INDONESIA
kembali berduka atas bencana banjir dan longsor yang melanda 16 kabupaten/kota
di Jawa Tengah. Menurut Kepala Pusat Data Informasi dan Humas Badan Nasional
Penanggulangan Bencana Sutopo Purwo Nugroho, banjir dan longsor ini dipicu
hujan lebat yang turun sejak Sabtu (18/6) siang hingga malam hari. Bencana ini
menyebabkan 24 orang meninggal dunia, 26 orang hilang dan masih dalam
pencarian, puluhan rumah rusak tertimbun longsor, dan ribuan rumah terendam
banjir. Menurut Sutopo, korban jiwa terbanyak terjadi di Kabupaten Purworejo,
korban jiwa sebanyak 11 orang dan 26 orang hilang. Banjir dan longsor di
Kabupaten Purworejo terjadi di 30 desa dari 16 kecamatan. Tentu jumlah korban
baik yang meninggal maupun terluka masih bisa bertambah.
Bencana
alam tersebut kian menguatkan bukti bahwa status lingkungan hidup kita berada
pada posisi sangat gawat. Apalagi, kalau kita bicara perubahan iklim, dampaknya
benar-benar menyengsarakan banyak orang, seperti tampak pada dampak dari rob
atau naiknya permukaan air laut di berbagai kawasan di Tanah Air. Nelayan tak
bisa melaut, tambak bandeng rusak, hingga padi gagal panen.
Terkait
dengan kondisi kritis lingkungan kita, Ayu Utami, dalam novelnya Bilangan Fu
(KPG, Jakarta, 2008, 500 halaman) pernah mengkritisi pandangan agama atau
teologi monoteisme yang justru menjerumuskan dunia dalam bencana karena
lingkungan hidup dijadikan objek untuk dieksploitasi. Monoteisme ditengarai
hanya mengajarkan manusia memperbaiki akhirat, tetapi dengan merusak bumi atau
lingkungan hidup.

[Data mentah]
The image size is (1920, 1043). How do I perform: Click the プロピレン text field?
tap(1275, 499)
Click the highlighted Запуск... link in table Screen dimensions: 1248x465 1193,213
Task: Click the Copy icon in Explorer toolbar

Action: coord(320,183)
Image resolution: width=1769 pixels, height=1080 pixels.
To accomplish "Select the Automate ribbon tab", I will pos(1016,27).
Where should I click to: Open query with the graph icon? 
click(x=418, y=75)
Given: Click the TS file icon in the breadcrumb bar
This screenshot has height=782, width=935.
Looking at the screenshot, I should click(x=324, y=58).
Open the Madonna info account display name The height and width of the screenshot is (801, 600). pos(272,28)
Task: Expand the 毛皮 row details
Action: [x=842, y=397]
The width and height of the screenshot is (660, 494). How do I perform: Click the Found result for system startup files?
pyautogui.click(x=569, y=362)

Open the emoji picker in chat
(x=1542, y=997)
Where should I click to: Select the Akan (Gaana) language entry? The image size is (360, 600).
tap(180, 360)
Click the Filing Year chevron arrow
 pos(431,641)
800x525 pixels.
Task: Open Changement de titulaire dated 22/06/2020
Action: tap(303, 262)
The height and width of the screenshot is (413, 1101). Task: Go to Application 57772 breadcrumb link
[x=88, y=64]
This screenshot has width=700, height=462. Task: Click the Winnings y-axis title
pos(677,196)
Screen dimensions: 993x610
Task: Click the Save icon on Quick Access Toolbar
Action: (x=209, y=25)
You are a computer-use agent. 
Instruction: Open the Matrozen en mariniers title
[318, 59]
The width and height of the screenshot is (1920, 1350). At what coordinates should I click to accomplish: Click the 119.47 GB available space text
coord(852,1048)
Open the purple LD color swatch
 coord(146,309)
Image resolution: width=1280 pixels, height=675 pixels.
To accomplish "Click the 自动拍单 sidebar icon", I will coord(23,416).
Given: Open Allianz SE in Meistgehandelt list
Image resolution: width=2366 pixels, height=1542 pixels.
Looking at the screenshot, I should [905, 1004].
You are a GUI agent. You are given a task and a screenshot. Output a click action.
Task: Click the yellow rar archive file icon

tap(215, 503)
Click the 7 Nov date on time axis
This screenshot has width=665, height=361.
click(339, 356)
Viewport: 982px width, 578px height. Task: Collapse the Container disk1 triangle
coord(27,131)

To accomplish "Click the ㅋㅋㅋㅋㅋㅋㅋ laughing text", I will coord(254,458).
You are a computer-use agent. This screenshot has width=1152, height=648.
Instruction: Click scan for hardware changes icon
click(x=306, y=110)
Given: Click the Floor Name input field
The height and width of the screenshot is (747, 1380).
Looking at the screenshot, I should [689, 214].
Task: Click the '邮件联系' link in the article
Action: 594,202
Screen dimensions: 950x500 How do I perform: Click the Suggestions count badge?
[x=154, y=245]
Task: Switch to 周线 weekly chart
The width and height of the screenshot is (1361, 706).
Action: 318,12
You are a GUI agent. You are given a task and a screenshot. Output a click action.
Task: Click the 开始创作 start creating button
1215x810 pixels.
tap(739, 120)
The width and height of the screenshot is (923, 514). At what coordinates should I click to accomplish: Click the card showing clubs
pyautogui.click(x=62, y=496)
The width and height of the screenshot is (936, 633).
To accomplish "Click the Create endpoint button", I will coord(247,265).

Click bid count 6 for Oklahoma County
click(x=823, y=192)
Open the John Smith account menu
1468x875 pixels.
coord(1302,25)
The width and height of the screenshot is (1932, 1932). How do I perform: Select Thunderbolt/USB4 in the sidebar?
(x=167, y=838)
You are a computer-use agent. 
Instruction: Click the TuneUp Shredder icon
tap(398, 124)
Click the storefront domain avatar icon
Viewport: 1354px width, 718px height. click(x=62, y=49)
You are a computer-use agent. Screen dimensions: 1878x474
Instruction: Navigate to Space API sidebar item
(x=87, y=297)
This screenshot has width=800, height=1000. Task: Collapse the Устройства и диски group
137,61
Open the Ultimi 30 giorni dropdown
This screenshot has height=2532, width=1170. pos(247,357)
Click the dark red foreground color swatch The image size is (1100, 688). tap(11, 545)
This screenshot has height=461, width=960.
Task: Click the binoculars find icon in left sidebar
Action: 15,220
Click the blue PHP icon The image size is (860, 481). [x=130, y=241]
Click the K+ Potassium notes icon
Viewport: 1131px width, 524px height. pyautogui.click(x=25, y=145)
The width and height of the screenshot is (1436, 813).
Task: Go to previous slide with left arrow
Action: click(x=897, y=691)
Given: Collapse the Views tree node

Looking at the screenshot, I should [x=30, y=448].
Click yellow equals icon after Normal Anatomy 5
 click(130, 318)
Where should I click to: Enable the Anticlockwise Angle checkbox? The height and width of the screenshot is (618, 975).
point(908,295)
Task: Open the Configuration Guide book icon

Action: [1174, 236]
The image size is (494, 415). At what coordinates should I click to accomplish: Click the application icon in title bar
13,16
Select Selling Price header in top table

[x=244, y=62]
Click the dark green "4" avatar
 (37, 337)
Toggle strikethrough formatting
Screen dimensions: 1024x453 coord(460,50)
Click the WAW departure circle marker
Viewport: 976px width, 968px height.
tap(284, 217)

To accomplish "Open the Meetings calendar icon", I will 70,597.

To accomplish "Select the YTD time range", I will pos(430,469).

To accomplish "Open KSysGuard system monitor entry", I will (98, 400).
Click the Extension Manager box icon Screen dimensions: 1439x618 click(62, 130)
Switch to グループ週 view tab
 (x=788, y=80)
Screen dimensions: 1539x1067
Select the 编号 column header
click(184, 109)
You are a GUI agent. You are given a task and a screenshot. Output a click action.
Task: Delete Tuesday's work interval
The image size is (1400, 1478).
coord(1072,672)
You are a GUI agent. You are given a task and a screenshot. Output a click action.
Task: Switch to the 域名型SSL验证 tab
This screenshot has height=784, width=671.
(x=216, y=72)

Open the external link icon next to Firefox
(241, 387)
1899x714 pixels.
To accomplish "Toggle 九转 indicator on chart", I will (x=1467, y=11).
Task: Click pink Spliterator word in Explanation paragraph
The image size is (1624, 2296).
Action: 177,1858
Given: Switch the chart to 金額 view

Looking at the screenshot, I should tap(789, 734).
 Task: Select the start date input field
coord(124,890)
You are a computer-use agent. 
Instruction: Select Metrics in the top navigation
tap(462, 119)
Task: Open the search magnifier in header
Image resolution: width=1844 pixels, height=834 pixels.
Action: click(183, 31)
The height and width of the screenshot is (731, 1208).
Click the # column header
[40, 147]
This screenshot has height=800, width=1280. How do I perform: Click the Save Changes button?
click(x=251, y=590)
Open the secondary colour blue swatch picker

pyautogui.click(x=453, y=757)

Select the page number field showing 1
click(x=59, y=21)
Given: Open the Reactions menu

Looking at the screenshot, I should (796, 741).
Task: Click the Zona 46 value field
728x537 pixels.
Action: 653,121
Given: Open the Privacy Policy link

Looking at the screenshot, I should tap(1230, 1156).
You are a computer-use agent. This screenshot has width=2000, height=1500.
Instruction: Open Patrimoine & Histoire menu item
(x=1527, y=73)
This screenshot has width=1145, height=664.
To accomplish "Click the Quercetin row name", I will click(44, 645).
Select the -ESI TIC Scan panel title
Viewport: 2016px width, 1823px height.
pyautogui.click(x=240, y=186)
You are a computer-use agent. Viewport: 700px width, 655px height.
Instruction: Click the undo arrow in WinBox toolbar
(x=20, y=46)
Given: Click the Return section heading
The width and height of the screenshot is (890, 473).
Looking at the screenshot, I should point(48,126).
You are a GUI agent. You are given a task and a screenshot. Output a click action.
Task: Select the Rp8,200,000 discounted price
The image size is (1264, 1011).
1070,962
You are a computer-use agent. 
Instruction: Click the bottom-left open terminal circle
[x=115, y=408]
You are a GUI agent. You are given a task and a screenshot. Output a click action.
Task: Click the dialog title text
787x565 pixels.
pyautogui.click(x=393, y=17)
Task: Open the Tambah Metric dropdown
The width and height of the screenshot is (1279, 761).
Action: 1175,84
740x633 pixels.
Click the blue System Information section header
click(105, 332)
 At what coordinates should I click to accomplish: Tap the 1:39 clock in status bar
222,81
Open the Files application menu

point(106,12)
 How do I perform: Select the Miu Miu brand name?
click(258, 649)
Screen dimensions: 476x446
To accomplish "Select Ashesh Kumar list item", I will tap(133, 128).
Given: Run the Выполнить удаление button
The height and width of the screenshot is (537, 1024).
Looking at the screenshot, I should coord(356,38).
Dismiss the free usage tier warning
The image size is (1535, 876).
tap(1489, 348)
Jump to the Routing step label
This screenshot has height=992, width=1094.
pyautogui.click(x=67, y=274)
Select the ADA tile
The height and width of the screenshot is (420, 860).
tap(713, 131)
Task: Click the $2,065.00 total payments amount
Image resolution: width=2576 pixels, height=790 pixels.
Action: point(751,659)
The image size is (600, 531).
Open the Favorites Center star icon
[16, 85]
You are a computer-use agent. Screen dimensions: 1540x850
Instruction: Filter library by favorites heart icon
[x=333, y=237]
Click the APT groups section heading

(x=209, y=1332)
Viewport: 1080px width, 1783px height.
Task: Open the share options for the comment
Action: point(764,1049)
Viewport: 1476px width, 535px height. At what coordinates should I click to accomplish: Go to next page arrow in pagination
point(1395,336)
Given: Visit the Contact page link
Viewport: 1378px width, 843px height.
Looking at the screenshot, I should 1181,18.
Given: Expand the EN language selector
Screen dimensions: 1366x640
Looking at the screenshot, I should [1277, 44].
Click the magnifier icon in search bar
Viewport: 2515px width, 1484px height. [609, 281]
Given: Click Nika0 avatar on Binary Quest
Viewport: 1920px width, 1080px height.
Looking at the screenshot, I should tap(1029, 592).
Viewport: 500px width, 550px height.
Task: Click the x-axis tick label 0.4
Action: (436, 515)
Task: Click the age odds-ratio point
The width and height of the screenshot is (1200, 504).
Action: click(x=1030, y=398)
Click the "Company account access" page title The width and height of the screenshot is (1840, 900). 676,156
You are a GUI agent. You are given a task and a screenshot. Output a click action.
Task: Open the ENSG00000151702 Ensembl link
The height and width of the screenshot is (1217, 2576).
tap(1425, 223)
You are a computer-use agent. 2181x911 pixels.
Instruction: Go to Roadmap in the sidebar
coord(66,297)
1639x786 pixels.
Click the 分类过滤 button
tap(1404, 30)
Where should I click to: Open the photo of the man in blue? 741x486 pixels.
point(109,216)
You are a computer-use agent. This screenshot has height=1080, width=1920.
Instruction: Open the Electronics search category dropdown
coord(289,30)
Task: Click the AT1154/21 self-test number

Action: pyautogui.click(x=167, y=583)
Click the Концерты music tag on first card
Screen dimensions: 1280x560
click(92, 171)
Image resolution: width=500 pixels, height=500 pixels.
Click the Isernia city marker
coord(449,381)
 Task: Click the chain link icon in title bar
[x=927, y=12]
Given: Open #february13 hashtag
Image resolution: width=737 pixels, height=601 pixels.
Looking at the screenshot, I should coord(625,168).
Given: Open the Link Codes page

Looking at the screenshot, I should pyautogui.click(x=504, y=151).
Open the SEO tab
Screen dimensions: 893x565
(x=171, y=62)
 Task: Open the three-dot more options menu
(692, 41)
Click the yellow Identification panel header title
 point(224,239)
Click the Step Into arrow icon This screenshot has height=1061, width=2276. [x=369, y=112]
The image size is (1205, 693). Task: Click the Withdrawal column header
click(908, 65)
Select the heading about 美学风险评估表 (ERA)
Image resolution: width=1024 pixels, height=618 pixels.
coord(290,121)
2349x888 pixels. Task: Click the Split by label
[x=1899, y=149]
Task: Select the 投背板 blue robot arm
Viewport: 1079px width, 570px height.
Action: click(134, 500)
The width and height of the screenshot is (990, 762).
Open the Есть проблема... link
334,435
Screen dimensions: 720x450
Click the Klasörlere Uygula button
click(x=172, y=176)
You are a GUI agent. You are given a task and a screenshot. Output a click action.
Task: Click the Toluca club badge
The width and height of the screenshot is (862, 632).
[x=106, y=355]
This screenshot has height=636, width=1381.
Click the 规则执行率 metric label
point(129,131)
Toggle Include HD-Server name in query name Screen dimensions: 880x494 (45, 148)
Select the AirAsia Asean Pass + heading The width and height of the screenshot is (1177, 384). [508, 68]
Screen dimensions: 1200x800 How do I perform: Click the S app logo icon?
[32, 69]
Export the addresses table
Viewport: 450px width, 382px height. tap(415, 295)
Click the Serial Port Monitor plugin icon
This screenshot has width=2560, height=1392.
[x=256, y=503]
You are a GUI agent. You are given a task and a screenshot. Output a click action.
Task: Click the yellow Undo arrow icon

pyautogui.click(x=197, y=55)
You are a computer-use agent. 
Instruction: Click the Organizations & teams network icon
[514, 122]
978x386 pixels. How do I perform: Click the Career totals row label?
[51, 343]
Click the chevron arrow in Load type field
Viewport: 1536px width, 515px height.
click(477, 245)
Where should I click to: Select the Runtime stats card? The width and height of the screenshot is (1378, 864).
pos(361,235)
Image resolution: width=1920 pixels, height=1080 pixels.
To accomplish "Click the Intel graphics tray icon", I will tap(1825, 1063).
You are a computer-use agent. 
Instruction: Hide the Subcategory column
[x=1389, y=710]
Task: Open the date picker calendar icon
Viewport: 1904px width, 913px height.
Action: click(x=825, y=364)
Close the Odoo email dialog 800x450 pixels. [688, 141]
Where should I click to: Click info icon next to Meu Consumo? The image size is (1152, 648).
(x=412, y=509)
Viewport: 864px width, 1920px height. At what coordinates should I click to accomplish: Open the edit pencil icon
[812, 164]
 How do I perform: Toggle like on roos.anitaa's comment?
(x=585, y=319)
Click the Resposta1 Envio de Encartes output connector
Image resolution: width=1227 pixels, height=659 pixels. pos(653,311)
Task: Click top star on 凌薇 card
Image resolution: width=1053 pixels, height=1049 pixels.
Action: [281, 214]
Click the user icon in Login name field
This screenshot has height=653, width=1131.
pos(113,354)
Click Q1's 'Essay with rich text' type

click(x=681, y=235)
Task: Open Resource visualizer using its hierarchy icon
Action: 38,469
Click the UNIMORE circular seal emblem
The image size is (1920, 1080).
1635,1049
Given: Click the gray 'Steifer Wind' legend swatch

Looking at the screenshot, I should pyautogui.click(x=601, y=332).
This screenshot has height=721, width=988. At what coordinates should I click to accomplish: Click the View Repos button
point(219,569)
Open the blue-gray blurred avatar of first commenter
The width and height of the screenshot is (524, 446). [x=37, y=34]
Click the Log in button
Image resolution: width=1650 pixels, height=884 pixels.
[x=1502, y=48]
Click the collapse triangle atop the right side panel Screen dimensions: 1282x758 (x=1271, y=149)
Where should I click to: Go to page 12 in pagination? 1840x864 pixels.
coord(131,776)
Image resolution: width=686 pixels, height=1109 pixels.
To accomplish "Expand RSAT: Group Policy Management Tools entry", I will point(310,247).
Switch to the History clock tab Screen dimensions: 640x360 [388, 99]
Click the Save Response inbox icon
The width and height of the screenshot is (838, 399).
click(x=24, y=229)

**Kerjakan berikut ini**
- 1) Tuliskan kembali baris-baris dalam data, mulai dari baris yang memuat "The width and height of the screenshot is (990, 762)." sampai dengan baris yang memuat "[x=256, y=503]", kedua baris itu ikut disertakan.
- 2) Teruskan teks tentang banjir dan longsor di Jawa Tengah, dimulai tepat setelah kalimat terakhirnya.

**Jawaban tiap tugas**
- 1)
The width and height of the screenshot is (990, 762).
Open the Есть проблема... link
334,435
Screen dimensions: 720x450
Click the Klasörlere Uygula button
click(x=172, y=176)
You are a GUI agent. You are given a task and a screenshot. Output a click action.
Task: Click the Toluca club badge
The width and height of the screenshot is (862, 632).
[x=106, y=355]
This screenshot has height=636, width=1381.
Click the 规则执行率 metric label
point(129,131)
Toggle Include HD-Server name in query name Screen dimensions: 880x494 (45, 148)
Select the AirAsia Asean Pass + heading The width and height of the screenshot is (1177, 384). [508, 68]
Screen dimensions: 1200x800 How do I perform: Click the S app logo icon?
[32, 69]
Export the addresses table
Viewport: 450px width, 382px height. tap(415, 295)
Click the Serial Port Monitor plugin icon
This screenshot has width=2560, height=1392.
[x=256, y=503]

- 2)
Novel
itu lebih mengapresiasi ajaran agama-agama tradisional yang animistis yang
terbukti mampu menjaga dan melestarikan alam atau bumi ini. Ini terlihat pada
ajaran 'sakralisasi alam' bahwa setiap unsur di dalam alam atau lingkungan
hidup, seperti gunung, hutan, pohon, atau danau memiliki penghuni yang harus
dihormati. Tanpa disadari, ajaran itu justru melestarikan gunung, sungai, dan
hutan yang masih tersisa.
Ajaran
sakralisasi itu bertolak belakangan dengan ajaran teologi tradisional atau
agama bahwa manusia ialah pusat. Manusia seolah mendapatkan mandat penuh dari
Sang Pencipta guna menjaga ciptaan lain atau menjaga dan memelihara keutuhan
ciptaan (integrity of creation). Apalagi, juga ada ajaran yang lebih
menitikberatkan atau memberi aksentuasi pada eskatologi (hal-hal yang akan
datang, seperti kehidupan sesudah mati dan hari kiamat) sehingga membuat
lingkungan hidup kita di dunia saat ini dipandang sebelah mata.
Teologi
seperti itu makin disalahpahami dalam masyarakat kita yang patriarkis. Rosemary
Radford Ruether mengecam budaya patriarki karena budaya ini memberikan
kontribusi negatif tidak hanya terhadap kemanusiaan perempuan, tetapi juga
terhadap perusakan ibu pertiwi atau lingkungan hidup sepanjang sejarah umat
manusia. Ibu pertiwi atau lingkungan hidup mengalami penderitaan seperti
perempuan dalam sejarah Rosemary Radford Ruether, New Woman/New Earth (1975).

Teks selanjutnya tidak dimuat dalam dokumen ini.